Extremely slow training throughput (I/O Bottleneck) in DreamBooth LoRA SDXL training on Vertex AI

Hi everyone,

I am training a DreamBooth LoRA for SDXL on Vertex AI using the pytorch-peft-train container (Model Garden). My dataset consists of 1,000 images, stored in a GCS Bucket.

The issue:
Training is extremely slow. It takes ~20 seconds per iteration (1 batch size, 4 gradient accumulation steps), and 6 hours of training only yields 6% progress (600/10000 steps).

My setup:

  • Model: Stable Diffusion XL Base 1.0

  • Environment: Vertex AI, machine_type=g2-standard-8 (L4 GPU).

  • Data Path: Accessing images via GCS FUSE (/gcs/...).

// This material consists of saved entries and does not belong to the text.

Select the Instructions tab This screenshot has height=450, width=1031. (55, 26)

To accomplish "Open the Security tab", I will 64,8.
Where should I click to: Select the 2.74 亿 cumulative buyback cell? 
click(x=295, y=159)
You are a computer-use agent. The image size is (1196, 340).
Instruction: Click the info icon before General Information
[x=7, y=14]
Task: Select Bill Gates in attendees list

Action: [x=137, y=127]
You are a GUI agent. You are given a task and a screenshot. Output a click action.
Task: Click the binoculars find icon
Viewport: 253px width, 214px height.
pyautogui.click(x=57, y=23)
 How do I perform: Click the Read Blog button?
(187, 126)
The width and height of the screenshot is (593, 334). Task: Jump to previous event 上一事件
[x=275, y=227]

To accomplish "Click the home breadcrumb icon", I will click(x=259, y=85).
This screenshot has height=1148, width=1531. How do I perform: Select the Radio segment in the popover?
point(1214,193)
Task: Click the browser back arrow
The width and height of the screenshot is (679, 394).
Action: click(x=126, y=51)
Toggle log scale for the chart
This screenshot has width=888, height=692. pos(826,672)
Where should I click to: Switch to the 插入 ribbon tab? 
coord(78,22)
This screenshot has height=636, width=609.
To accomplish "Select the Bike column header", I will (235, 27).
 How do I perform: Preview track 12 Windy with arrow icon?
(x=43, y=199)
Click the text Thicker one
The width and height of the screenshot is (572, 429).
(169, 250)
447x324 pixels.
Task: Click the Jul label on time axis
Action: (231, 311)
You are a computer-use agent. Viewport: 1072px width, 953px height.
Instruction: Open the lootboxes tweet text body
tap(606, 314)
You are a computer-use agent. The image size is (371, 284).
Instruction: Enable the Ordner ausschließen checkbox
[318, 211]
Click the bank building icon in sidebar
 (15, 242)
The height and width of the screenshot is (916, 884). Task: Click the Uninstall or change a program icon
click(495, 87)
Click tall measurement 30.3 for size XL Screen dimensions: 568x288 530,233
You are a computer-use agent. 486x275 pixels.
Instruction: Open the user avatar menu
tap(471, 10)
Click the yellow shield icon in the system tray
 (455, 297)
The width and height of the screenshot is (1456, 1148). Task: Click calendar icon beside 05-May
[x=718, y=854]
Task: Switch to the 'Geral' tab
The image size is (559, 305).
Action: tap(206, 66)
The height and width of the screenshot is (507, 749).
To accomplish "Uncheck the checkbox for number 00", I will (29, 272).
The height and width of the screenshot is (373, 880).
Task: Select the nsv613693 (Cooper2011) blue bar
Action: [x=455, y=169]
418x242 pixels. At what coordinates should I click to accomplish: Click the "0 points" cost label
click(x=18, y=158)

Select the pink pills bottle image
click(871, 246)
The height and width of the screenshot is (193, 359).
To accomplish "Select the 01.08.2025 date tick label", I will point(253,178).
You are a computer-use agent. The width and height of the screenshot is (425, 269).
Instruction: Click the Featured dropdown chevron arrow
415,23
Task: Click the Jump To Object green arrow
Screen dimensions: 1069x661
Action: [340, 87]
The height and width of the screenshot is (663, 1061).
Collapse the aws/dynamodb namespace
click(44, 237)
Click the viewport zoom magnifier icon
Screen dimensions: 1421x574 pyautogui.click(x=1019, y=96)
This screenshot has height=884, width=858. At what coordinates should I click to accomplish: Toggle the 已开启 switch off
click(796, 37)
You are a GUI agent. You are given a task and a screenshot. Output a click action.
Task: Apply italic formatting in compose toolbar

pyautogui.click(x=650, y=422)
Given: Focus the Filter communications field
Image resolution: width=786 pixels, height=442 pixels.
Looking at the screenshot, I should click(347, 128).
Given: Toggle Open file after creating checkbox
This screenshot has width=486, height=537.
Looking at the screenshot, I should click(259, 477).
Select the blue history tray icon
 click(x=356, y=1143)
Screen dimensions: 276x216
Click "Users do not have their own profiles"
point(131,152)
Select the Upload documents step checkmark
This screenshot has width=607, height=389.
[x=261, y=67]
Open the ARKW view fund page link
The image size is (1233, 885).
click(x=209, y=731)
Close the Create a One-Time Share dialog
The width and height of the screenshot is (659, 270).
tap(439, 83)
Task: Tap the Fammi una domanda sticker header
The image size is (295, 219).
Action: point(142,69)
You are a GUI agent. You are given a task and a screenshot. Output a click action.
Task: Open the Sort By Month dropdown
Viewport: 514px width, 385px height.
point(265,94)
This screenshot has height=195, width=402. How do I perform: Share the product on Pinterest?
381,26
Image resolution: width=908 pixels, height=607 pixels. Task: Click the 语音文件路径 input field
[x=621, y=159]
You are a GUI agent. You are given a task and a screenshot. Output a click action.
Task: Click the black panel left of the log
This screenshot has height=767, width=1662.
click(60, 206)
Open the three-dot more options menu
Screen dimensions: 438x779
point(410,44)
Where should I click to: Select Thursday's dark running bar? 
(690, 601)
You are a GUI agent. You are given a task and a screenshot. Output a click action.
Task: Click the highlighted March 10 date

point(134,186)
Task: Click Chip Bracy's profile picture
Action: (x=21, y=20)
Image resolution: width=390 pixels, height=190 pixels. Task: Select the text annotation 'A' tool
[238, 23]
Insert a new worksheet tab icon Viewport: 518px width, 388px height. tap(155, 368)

  • Observations: GPU utilization is low (10-20%), and Log shows high I/O wait times. I’ve already confirmed the file paths are correct, and the training eventually starts, but the throughput is clearly bottlenecked by the GCS read latency.

My Questions:

  1. Is GCS FUSE (/gcs/ path) known to be inefficient for SDXL training with datasets of 1,000+ images?

  2. What is the recommended strategy for training on larger datasets (up to 8,000 images)? Should I preload data to /tmp using a startup script, or is there a way to optimize the DreamBoothDataset loading process?

  3. Are there any configuration parameters I missed to optimize the dataloader or caching for large datasets on Vertex AI?

Any insights or best practices for optimizing Vertex AI training pipelines for image-heavy datasets would be greatly appreciated!